Civil War is a swashbuckling movie, but it's not prophetic

I caught the matinee showing of Civil War yesterday. It's a thrilling movie with several flaws, but well worth seeing. I have two criticisms.

First, director Alex Garland’s dystopian film posits a civil war between the United States and the Western Forces, comprised of the rebel states of Texas and California. Both sides field conventional armies equipped with jets, helicopters, tanks, and armored vehicles.

This scenario is implausible. If the United States implodes, it won't be because Texas and California fight a conventional war against the federal government. America will likely fall apart due to an external shock administered by hostile foreign powers—Russia, China, or Iran. Our enemies will not conquer us with missiles. Instead, our country will fall apart when our adversaries destroy the dollar's status as the world's reserve currency and our economy collapses.

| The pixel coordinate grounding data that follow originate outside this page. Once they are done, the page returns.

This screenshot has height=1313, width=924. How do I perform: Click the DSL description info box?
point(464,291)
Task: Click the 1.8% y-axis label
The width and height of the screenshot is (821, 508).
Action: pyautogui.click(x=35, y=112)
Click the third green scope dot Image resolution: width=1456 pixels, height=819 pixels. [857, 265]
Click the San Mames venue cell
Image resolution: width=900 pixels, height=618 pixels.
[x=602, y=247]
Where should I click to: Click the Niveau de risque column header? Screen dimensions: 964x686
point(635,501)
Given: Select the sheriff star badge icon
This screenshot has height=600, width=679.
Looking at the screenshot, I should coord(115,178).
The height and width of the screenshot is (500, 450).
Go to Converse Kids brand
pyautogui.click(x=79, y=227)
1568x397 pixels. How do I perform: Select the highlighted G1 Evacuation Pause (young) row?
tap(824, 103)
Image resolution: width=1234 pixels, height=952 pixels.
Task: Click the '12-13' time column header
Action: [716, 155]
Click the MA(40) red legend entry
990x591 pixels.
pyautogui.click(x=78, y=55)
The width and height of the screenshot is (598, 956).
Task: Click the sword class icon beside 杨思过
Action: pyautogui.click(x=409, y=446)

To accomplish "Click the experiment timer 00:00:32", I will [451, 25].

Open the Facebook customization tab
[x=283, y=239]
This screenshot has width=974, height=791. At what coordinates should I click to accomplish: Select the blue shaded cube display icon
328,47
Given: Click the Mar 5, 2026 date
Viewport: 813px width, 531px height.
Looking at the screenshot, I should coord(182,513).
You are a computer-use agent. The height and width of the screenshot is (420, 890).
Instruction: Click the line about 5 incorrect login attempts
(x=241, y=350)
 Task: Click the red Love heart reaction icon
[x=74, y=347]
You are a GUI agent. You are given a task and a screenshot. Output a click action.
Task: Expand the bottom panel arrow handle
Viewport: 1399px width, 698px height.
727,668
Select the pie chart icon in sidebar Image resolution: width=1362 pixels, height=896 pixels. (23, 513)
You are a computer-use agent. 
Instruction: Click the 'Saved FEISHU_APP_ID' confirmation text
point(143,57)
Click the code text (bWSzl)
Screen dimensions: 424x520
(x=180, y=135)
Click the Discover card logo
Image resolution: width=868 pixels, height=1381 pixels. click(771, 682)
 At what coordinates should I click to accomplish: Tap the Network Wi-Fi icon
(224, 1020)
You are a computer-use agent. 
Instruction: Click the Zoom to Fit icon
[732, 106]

Second, Alex Garland’s apocalyptic tale is told from the perspective of journalists who risk their lives and the lives of other people to get shocking photographs of the carnage of war. In the movie’s concluding scene, photojournalists Lee and Jesse are seen scurrying behind an Abrams battle tank in an attack on the White House. They come across as adrenalin junkies fanatically obsessed with their careers. I found them totally unsympathetic.

I encourage people to see Civil War. It is an entertaining movie on the level of the Indiana Jones flicks and the Mission Impossible series. Just remember this: America will not unravel because Texas and California besiege the White House; it will crumble when McDonald’s hamburgers cost fifty bucks apiece, and nobody wants to buy U.S. Treasury bonds.